**Instruction:** Output the lines from the start of the items through the line containing "click(x=246, y=331)", both ends included, as a JSON list of strings with one string per line and blank lines omitted.

--- BEGIN ---

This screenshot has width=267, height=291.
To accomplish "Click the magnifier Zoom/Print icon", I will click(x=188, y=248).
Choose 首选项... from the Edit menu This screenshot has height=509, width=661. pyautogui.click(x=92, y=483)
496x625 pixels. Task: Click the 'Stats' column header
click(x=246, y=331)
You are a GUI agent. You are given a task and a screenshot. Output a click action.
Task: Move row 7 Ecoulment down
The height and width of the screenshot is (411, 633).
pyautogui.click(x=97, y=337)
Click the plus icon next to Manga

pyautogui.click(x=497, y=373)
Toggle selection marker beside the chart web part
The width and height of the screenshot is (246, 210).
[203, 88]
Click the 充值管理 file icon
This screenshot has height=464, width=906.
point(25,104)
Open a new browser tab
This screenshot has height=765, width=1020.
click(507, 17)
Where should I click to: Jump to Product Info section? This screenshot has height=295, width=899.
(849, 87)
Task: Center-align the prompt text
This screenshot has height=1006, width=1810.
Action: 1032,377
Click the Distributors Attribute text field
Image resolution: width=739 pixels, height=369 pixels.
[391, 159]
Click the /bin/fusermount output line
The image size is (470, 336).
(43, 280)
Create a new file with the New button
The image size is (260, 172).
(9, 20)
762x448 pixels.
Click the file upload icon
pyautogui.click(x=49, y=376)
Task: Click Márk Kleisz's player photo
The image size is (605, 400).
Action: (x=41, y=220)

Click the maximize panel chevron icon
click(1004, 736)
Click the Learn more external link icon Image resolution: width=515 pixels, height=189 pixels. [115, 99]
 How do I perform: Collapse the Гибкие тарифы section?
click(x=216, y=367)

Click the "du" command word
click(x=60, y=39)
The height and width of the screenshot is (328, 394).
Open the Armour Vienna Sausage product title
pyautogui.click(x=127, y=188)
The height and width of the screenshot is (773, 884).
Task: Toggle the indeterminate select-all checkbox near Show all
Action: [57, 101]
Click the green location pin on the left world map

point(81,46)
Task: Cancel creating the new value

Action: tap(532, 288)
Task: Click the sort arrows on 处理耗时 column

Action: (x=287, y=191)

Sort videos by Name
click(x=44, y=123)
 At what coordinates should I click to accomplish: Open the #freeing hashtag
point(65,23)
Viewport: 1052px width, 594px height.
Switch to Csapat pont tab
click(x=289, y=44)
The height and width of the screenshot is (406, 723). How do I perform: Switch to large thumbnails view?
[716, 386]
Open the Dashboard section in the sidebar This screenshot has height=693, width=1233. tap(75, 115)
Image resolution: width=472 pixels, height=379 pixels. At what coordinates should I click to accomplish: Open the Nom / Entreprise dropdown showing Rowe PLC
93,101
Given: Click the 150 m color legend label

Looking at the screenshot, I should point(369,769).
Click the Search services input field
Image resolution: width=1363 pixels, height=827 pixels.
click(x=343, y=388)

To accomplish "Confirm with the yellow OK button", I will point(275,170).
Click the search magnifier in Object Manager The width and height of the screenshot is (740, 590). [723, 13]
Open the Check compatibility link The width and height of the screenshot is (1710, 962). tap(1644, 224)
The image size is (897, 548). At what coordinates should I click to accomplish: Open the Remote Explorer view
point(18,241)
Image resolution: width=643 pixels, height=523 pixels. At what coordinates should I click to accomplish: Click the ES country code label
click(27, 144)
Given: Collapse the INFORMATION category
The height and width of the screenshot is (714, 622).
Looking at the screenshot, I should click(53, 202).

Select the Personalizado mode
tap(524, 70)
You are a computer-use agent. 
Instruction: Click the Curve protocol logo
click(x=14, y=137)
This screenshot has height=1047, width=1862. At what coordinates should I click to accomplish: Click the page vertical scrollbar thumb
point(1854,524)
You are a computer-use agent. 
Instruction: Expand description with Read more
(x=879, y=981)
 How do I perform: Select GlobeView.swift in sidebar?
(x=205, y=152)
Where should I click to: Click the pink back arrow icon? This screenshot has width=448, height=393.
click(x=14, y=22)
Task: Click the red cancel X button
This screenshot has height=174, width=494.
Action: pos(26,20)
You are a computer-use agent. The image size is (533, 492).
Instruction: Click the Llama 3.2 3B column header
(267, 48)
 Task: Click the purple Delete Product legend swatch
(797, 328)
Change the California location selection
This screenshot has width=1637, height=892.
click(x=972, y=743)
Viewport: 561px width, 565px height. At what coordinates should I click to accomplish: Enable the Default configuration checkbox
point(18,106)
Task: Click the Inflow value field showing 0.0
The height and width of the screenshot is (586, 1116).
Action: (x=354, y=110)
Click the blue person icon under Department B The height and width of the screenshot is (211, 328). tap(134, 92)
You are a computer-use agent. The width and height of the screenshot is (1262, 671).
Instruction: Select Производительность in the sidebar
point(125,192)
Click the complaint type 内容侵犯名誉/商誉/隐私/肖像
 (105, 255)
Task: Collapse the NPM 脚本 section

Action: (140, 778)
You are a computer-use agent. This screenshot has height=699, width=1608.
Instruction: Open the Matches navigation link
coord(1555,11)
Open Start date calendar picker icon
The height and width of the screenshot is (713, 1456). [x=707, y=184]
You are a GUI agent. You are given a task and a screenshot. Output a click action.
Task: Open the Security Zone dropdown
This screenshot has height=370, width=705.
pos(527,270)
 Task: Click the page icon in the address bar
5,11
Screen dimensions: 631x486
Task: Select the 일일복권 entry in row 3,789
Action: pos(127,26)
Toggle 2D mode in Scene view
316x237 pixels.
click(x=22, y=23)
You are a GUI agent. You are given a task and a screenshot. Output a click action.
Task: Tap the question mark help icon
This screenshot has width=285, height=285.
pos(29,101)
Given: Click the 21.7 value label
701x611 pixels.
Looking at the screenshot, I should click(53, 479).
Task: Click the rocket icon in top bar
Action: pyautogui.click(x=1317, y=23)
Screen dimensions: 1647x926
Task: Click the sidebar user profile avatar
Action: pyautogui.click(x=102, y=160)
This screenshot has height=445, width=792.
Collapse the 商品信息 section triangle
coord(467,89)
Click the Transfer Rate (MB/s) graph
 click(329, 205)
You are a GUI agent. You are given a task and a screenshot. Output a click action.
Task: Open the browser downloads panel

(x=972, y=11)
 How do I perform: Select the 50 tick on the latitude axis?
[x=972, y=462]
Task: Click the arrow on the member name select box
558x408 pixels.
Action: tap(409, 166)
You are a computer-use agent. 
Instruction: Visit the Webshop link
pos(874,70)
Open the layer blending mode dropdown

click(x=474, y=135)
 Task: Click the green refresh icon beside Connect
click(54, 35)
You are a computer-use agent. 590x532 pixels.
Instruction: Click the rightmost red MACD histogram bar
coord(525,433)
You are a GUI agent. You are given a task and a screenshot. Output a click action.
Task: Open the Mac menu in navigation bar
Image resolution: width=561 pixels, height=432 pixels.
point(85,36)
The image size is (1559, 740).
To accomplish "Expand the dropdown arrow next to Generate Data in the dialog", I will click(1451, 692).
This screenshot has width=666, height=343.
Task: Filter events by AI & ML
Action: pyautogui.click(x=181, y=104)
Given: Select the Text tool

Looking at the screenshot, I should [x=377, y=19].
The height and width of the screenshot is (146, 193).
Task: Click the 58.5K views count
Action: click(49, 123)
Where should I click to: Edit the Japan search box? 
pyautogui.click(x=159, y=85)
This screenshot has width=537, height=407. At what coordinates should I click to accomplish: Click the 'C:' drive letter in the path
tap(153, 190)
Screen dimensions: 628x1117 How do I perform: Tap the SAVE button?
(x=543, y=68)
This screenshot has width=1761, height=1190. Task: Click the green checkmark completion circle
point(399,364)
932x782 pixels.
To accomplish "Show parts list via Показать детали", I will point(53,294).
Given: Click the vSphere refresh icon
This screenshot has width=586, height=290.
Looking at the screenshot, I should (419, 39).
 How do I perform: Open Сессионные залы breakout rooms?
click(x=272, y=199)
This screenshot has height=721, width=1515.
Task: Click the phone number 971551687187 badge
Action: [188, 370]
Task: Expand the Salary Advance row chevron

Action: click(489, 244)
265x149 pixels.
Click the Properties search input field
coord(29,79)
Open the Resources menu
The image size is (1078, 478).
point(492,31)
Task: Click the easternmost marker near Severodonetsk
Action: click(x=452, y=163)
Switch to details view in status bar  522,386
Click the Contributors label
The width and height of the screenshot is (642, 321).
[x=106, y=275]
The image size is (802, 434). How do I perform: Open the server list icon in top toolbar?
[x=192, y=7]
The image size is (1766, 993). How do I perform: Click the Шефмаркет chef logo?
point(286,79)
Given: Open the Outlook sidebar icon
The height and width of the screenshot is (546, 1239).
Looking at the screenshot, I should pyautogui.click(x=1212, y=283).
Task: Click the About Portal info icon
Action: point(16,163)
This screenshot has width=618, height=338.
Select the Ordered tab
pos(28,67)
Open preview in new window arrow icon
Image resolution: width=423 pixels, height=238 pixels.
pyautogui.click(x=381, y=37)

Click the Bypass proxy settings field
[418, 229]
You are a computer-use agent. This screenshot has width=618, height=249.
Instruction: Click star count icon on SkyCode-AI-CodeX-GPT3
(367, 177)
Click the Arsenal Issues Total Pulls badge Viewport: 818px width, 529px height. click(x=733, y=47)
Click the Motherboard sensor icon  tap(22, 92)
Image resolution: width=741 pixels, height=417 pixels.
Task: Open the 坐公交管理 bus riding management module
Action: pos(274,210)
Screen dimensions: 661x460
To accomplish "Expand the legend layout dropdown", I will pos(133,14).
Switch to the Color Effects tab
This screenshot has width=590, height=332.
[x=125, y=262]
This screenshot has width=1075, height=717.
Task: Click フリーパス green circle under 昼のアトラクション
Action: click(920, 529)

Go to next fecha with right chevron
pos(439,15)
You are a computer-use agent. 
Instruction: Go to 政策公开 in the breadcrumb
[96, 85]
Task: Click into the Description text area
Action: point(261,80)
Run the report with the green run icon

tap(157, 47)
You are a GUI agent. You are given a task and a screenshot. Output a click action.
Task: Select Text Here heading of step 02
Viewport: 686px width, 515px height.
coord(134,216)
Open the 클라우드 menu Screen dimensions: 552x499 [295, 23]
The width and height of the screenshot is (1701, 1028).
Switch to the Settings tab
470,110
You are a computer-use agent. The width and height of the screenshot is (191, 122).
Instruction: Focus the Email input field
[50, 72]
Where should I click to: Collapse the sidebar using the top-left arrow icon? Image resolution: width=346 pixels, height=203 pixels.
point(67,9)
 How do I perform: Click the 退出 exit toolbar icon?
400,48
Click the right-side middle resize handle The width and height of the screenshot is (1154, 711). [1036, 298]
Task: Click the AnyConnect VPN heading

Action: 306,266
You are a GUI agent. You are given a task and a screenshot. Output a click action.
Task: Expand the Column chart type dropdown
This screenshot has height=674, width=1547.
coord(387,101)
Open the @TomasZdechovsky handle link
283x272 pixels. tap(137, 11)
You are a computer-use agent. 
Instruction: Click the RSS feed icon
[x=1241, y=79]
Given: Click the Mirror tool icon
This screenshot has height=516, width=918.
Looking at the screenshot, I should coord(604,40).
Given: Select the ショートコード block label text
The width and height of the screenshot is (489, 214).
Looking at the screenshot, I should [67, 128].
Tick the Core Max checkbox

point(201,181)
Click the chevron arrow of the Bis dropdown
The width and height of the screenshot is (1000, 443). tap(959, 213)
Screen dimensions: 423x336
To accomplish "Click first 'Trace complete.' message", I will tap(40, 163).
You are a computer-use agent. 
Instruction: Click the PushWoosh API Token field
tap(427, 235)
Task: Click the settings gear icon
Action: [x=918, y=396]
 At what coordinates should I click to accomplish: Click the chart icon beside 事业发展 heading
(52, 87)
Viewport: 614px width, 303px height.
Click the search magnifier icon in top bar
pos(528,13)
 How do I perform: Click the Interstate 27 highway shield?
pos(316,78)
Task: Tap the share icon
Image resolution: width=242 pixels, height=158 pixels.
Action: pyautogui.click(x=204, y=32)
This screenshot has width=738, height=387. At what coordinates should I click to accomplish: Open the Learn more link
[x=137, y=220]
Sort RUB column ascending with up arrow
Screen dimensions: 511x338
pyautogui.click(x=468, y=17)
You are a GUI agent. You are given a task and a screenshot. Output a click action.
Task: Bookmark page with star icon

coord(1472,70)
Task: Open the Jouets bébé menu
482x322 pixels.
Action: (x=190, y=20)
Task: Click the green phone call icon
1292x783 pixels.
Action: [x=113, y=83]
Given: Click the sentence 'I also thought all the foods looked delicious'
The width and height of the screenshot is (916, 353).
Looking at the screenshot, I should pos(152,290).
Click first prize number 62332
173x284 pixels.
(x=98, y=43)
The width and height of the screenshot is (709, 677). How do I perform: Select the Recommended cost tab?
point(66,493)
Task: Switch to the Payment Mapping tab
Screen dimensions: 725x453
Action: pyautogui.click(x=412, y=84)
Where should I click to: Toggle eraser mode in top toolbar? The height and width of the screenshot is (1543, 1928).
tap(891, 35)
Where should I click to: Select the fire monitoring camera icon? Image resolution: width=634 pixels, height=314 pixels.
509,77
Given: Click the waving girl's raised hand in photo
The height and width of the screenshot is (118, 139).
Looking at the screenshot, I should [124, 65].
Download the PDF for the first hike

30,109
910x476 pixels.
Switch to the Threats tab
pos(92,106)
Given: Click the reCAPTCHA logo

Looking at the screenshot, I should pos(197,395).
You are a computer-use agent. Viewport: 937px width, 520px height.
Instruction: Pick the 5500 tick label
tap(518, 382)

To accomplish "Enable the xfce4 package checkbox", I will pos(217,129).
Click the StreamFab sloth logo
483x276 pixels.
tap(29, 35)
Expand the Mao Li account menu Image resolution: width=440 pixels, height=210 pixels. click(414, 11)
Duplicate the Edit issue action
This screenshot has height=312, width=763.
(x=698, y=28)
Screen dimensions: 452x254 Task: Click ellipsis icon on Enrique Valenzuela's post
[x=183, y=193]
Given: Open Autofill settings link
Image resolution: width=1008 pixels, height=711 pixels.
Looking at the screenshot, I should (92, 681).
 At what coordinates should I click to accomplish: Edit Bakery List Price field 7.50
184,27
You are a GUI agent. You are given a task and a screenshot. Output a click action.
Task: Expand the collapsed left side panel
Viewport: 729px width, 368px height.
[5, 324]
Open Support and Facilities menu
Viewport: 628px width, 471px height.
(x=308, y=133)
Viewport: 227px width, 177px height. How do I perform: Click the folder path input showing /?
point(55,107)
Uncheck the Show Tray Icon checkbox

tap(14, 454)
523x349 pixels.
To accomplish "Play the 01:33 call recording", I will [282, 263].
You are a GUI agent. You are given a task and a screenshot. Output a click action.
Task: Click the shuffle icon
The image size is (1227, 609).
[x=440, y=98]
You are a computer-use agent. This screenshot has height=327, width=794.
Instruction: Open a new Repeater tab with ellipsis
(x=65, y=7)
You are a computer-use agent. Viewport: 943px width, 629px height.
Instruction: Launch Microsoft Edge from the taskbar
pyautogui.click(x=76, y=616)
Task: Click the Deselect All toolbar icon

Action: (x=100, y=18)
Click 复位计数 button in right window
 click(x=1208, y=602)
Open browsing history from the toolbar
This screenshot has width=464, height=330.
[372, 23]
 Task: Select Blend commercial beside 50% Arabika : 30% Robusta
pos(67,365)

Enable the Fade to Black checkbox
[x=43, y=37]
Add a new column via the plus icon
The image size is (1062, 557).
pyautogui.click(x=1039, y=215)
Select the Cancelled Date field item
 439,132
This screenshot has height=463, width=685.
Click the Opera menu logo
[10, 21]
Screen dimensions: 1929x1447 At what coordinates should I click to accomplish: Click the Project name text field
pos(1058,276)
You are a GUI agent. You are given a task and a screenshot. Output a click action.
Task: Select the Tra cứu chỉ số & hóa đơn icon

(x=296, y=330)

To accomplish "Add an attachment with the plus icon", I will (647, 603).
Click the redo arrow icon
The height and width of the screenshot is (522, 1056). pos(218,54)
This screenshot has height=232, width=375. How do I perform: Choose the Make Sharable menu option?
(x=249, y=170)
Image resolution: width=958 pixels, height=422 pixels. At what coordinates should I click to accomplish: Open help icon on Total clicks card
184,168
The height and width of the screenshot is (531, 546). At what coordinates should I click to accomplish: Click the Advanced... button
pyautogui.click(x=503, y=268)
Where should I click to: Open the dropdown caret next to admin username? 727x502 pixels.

--- END ---

**Solution to the problem:**
[
  "This screenshot has width=267, height=291.",
  "To accomplish \"Click the magnifier Zoom/Print icon\", I will click(x=188, y=248).",
  "Choose 首选项... from the Edit menu This screenshot has height=509, width=661. pyautogui.click(x=92, y=483)",
  "496x625 pixels. Task: Click the 'Stats' column header",
  "click(x=246, y=331)"
]